Amanda scanned this, too before folding it up and pushing her plate away from her, leaning back on her hands because we were seated on the floor. "The jist of it is, Grant's boss knows about us and the man himself wants an audience with us. His boss.. I don't know how to pronounce his name. It's really long and drawn-out. But the first few letters are Soran."
I was intrigued, but after my last encounter with vampires I was not keen on beginning another war and putting myself on the personal agenda of another powerful vampire. The look in my eyes was clear enough for her to understand.
"I know," she said quietly, rubbing her foot which she had pulled up close to her body, her leg hanging out sideways. "But there might be something..."
"What?"
"I don't know... I get so tired of hearing it myself... but you... you really want to leave, don't you? Nosgoth..." She stared into the palm of her hand, and her eyes followed the curve of my clan symbol painfully etched into her skin. Of all the scars on her body it seemed the tattoos were the only things unaffected.
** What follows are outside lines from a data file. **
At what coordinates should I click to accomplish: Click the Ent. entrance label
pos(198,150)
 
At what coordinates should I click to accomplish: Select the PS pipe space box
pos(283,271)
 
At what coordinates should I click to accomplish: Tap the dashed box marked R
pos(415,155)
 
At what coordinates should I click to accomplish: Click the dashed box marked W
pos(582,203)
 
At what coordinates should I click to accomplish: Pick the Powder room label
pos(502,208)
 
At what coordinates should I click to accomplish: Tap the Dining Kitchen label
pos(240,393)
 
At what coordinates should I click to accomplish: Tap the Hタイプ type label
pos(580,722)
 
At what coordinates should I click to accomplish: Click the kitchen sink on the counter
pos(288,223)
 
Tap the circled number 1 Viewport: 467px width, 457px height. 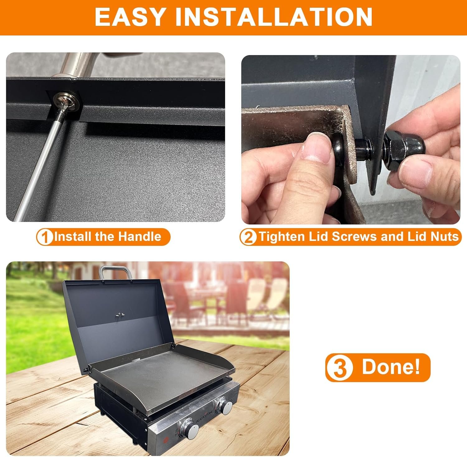(x=45, y=237)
No matter what I tried to do to avoid the subject, it was plain that I would have to think about it. What was I to do? Amanda clearly could take no more of the cold world that no longer had a place for her in it. While I scrutinized her, she was smothering her emotions inefficiently; I could see through her mask of indifference.
"I was deliberating the possibility... and I must say, there is no other way. You must come with me to Nosgoth... if we ever find a way to get there."
"But in the meantime are we going to see this Soran and Mr. Grant guy?"
"I will dictate a letter. If this Mister - Grant - returns, you can hand it to him."